Disseminating Evidence

The ultimate desired impact of any project, campaign or process change squarely rests in the dissemination strategy effectiveness and presentation (Mitton, Adair & McKenzie, 2007). According to Lomas (2013), the term dissemination is used to describe a set of actions that are properly and purposefully organized and designed towards promotion and empowering incorporation as well as applications of strategies which are already validated.

Thus, dissemination is the actual process through which availability of a project outcomes and deliverables is made achievable and presented to stakeholders as well as the wider audience or community (Agency for Healthcare Research and Quality, 2012). This implies that the dissemination of results is imperative in to maintain the practice as well as the outcome for appropriate practices.

The dissemination of the project results will be carried out to the key stakeholders within a 3-month time frame. This dissemination will have a key purpose of presenting the project results to key stakeholders in order to inform project development, strategy of receiving feedback as well as assuring that the practice and outcome are going to be maintained upon the project implementation (Mitton, Adair & McKenzie, 2007).

The key stakeholders for the project and to who the project strategy will be disseminate to include: the hospital CEO, Director of Pediatrics, NICU staff, Director of Maternal and Child Health Nursing, NICU Nurse Manager, Nurse Educators, EBP committee, Director of Physical Therapy, and Director of Research and Development. The presentation of the project together with its obtained results will be done through staff meetings, news bulletins as well as e-mails.
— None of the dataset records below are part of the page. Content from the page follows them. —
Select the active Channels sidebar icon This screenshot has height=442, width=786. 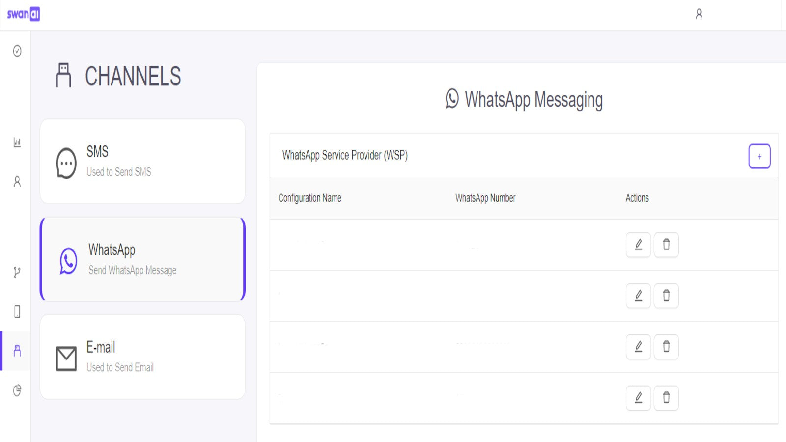[x=17, y=351]
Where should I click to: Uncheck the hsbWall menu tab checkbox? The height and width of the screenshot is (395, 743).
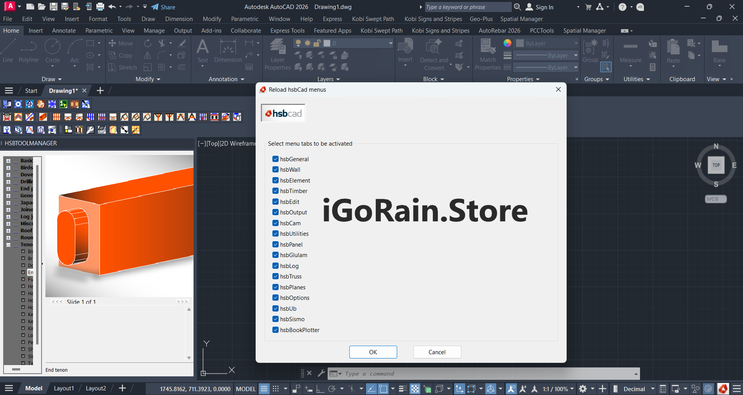[276, 170]
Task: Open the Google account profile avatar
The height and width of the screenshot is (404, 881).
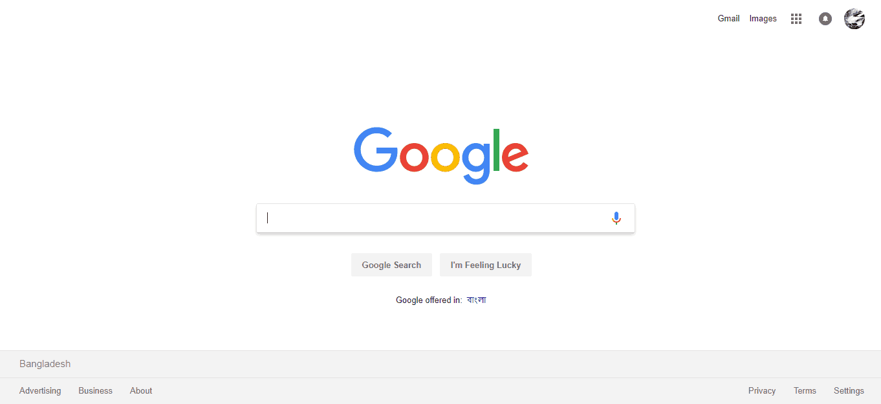Action: [854, 19]
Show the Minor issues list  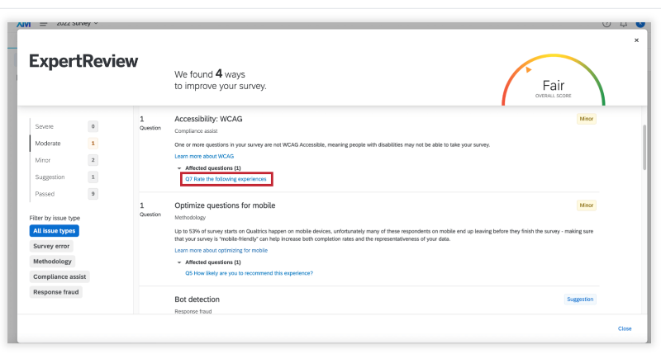pyautogui.click(x=64, y=160)
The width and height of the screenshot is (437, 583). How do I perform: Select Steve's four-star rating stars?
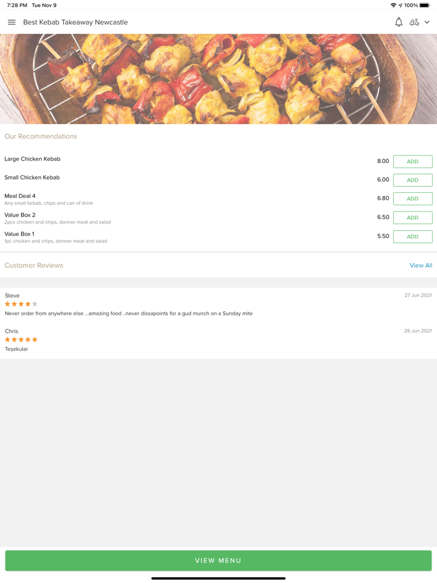pyautogui.click(x=19, y=304)
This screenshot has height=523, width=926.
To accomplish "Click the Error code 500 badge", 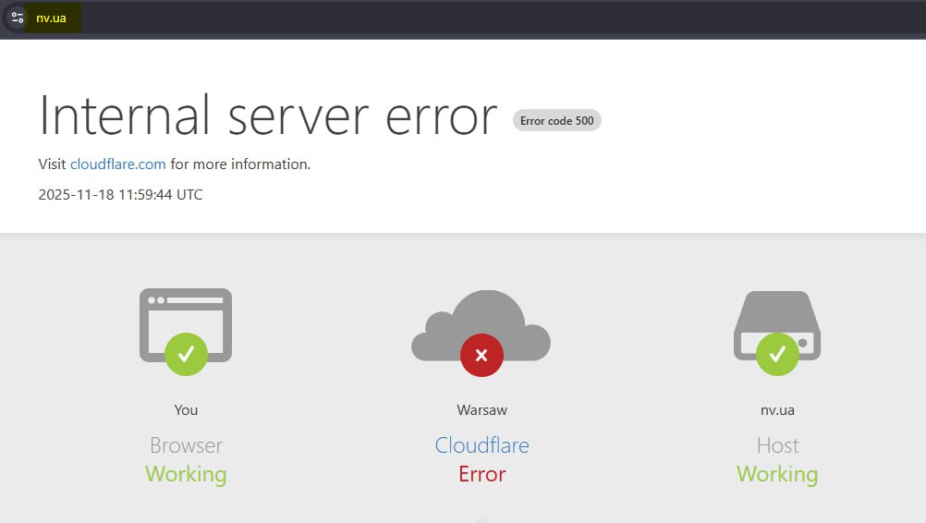I will [556, 120].
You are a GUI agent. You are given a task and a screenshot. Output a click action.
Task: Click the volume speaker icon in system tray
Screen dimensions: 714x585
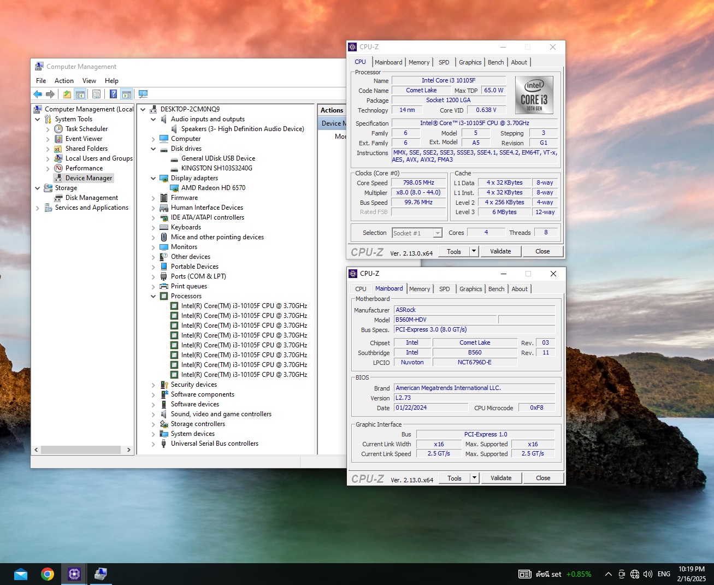(648, 574)
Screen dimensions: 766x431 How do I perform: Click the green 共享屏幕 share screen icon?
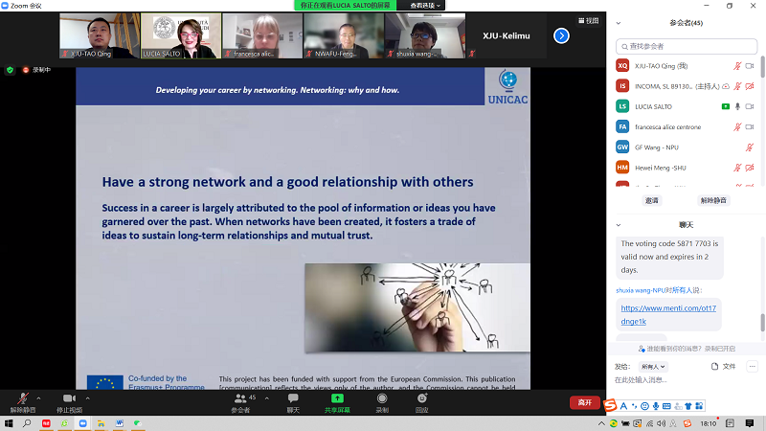[337, 397]
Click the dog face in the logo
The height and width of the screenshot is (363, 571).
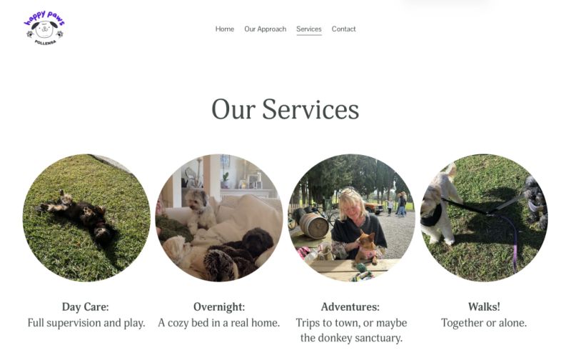pos(44,29)
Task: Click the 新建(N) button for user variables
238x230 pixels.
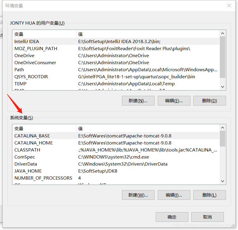Action: [x=138, y=100]
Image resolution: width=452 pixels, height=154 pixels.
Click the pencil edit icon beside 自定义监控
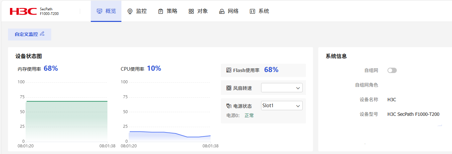click(x=42, y=34)
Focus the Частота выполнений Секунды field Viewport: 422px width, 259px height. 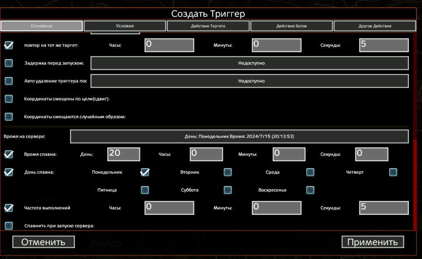[x=384, y=208]
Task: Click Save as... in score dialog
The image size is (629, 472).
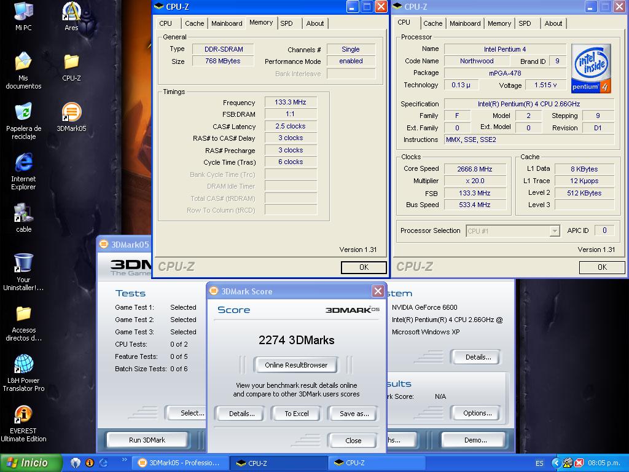Action: pos(354,414)
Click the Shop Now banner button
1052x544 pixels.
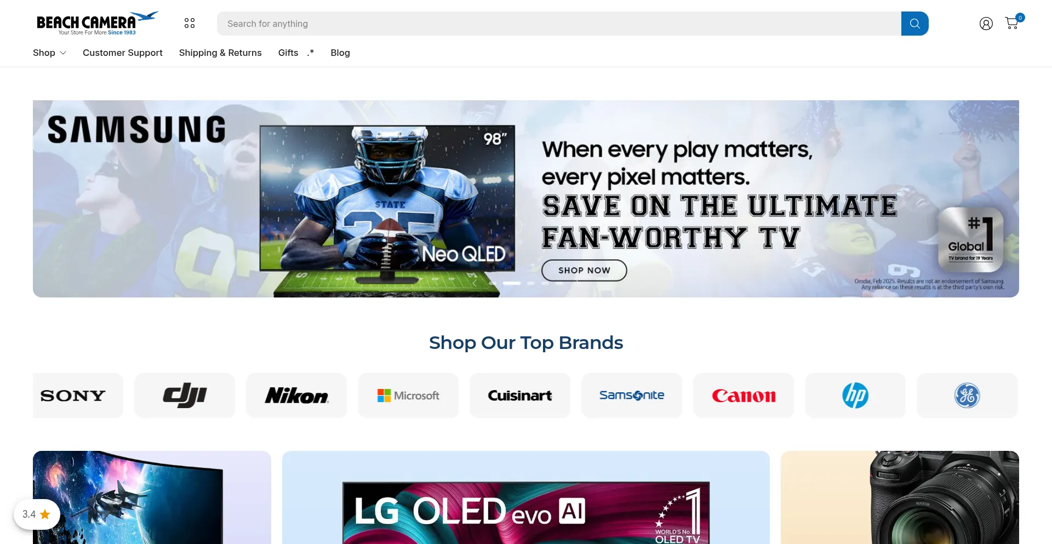click(x=584, y=270)
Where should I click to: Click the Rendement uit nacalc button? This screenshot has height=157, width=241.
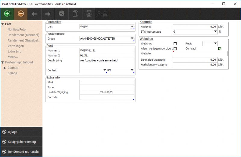[21, 152]
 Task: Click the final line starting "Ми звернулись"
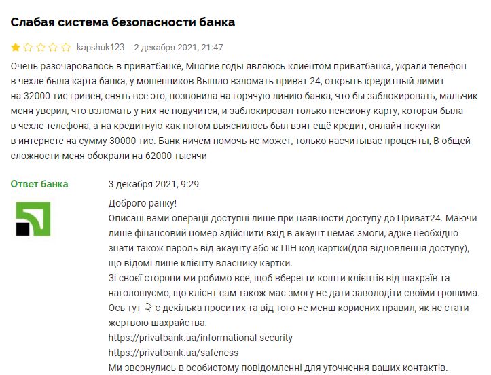click(x=278, y=368)

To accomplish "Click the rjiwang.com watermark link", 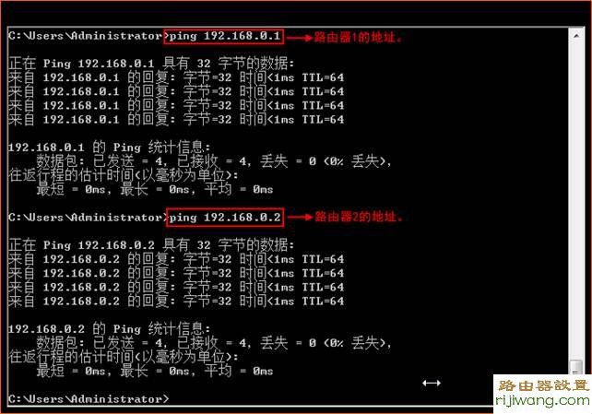I will click(x=543, y=401).
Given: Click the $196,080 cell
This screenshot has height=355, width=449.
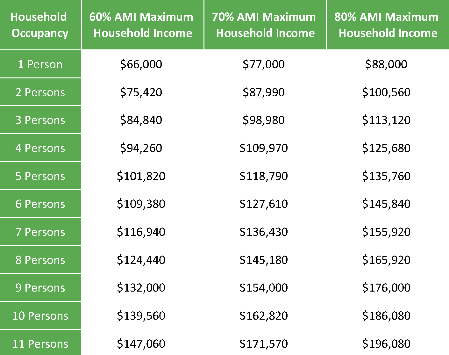Looking at the screenshot, I should [x=386, y=344].
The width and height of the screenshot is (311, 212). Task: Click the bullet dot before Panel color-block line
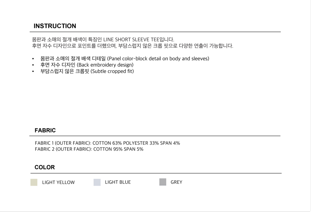pyautogui.click(x=33, y=59)
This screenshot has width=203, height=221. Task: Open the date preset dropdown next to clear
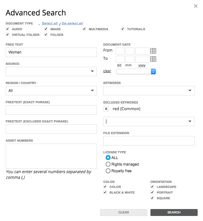tap(136, 71)
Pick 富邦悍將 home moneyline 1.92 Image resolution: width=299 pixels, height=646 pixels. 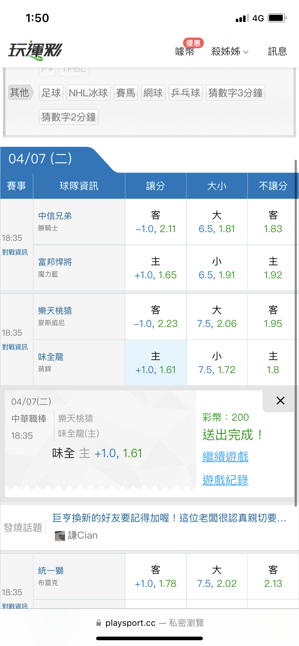click(273, 268)
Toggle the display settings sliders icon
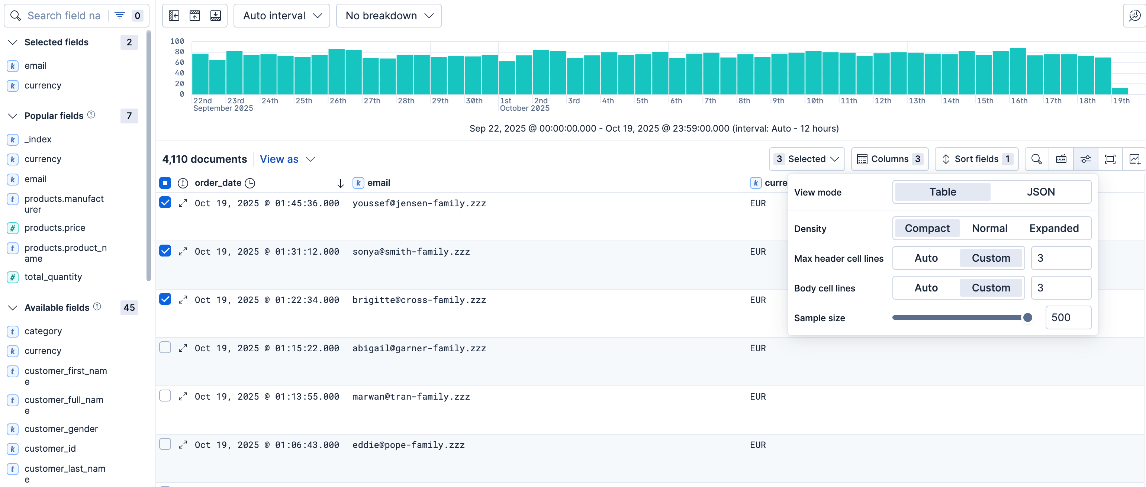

Conferences or workshops will also be arranged concerning the project planning and development in order to ensure a high-profile implementation of the project, through which the participants, stakeholders and the community will learn from its achievements. In addition, through this strategy the project outputs and deliverables will be embedded and taken up or incorporated (U.S. Department of Health and Human Services, 2012).

There is also another strategy which is offered by workshops or conferences as an appropriate strategy of dissemination because it helps in enabling a communication process with a feedback loop meaning it is two directions i.e. between the NICU community and the project implementers whereby stakeholders and the community can be invited for brainstorming and contribution of ideas on how the project results can be utilized (Lomas, 2013).

Furthermore, expanding the invitation of the workshops and conferences to the wider community will be vital in allowing the dissemination significance of the project outcomes or results to the greater nursing community. Evaluation of the project progress through a retrospective evaluation of project reports will ensure proper monitoring.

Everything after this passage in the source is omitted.